** DIRECTIONS **
Exclude every picture. Output verbatim the lines from the one containing "Given: Click the drag handle next to % Chg" to the end of the data.

----------------------------------------

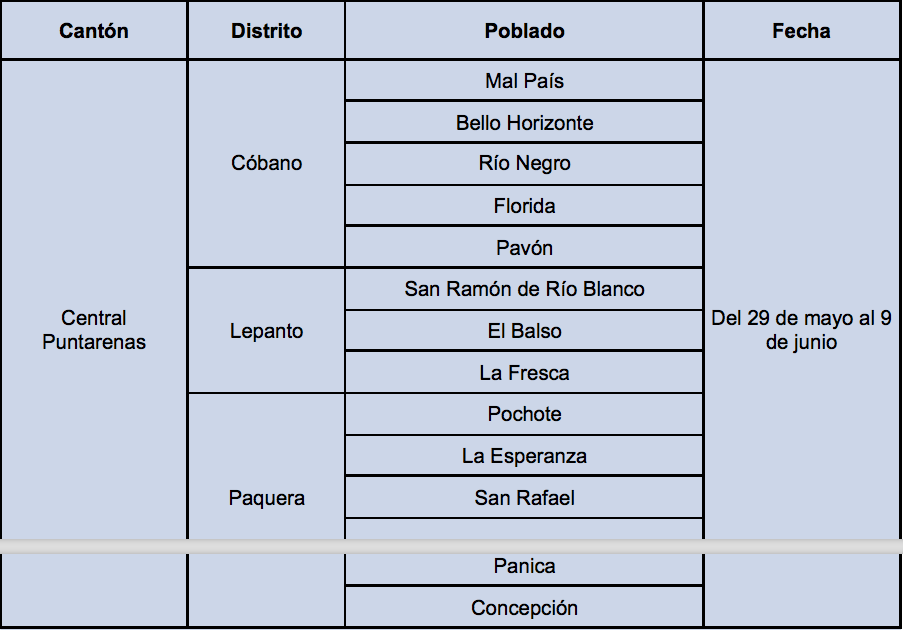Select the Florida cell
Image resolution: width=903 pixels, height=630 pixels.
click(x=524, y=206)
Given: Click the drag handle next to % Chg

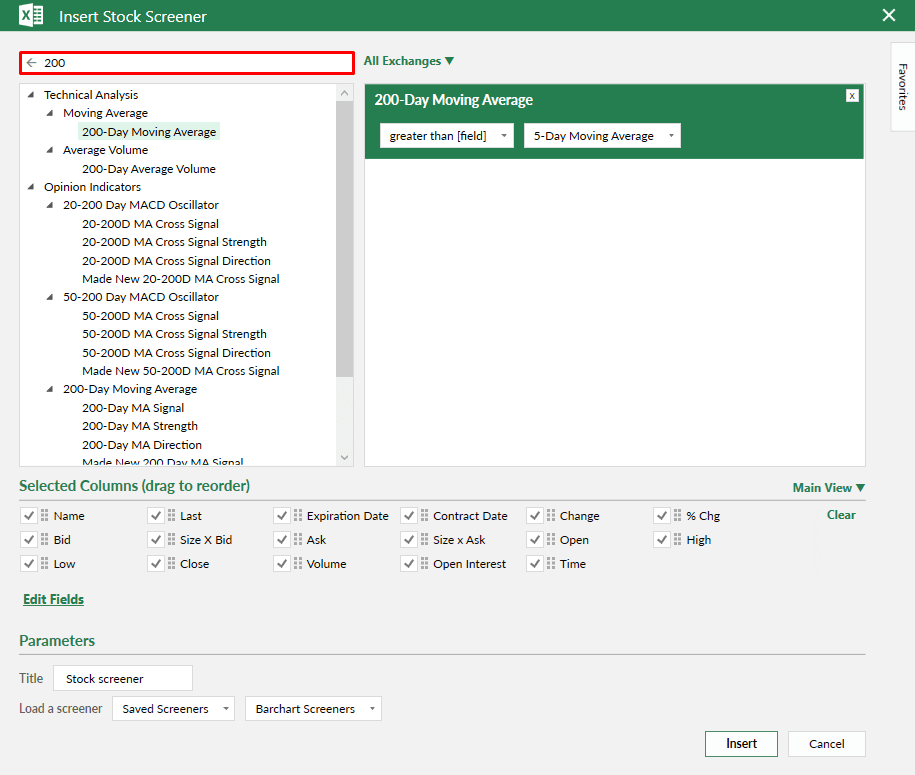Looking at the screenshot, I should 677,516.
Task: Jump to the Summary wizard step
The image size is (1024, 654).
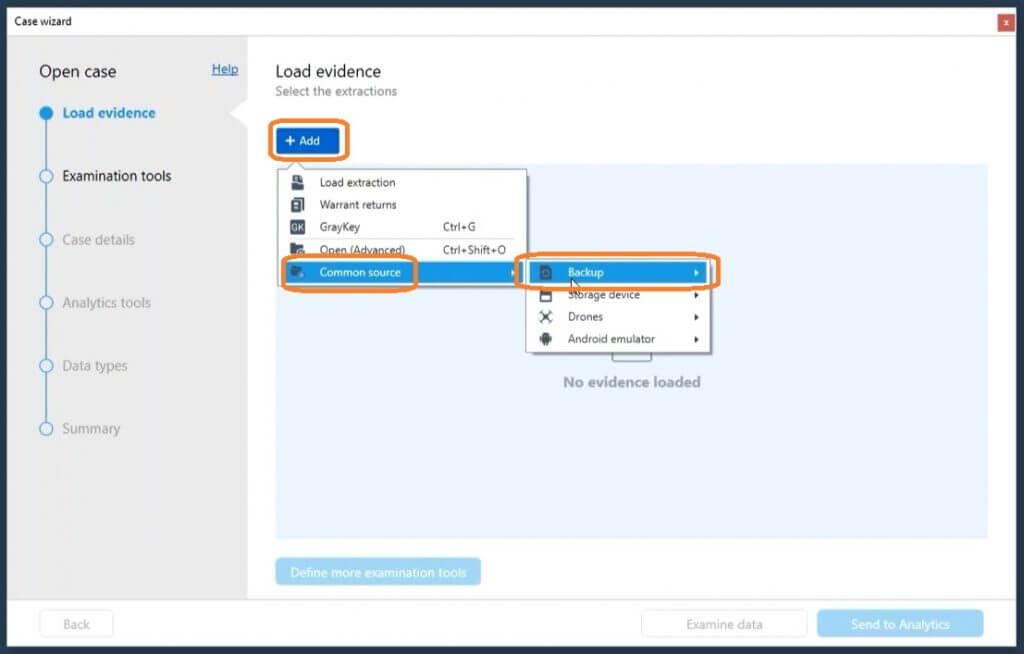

----------------------------------------

** SOLUTION TO THIS EXERCISE **
Given: Click the drag handle next to % Chg

Looking at the screenshot, I should 677,516.
Task: Jump to the Summary wizard step
The image size is (1024, 654).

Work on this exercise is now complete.